The more romantic call it the soup of love, whereas others consider it the soup of wayfarers, in which the seasonal products of the earth are mixed with stale bread, bearing witness to Bazzoffia’s peasant origins, where the aim is to avoid waste.
Ingredients for 4 people
300 g of fresh shelled peas
150 g of fresh shelled broad beans
4 Roman artichokes
1 head of Romaine lettuce
3 tablespoons grated pecorino cheese
8 slices of home-made stale bread
4 tablespoons extra virgin olive oil
Preparation (60 minutes)
Clean and wash the lettuce, dry and cut into strips. Clean the artichokes, remove the hardest outer leaves, cut into wedges and when they are ready, place in a container with water made acidic with lemon so that they lose their bitter taste.
Finely chop the onion and brown it in a casserole with extra virgin olive oil. Combine the artichokes, broad beans, peas and lettuce, cover with 1.5 litres of boiling water. Season with salt and pepper and simmer over low heat with the lid on until the vegetables become soft.
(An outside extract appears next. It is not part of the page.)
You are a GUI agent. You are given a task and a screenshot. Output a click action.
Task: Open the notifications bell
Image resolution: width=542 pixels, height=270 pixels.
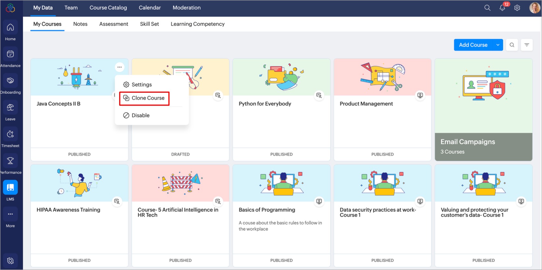[502, 8]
Crack the eggs into a bowl, and gently, without breaking them, slide them into the soup as if preparing poached eggs. Cook for 5 minutes.
Put the slices of bread in individual bowls or tureens. Place one egg on each slice with the egg lifter. Remove the saucepan from the heat and pour the boiling soup over the eggs leaving the yolk intact. Sprinkle with grated pecorino cheese, leave to sit for a few minutes and then serve.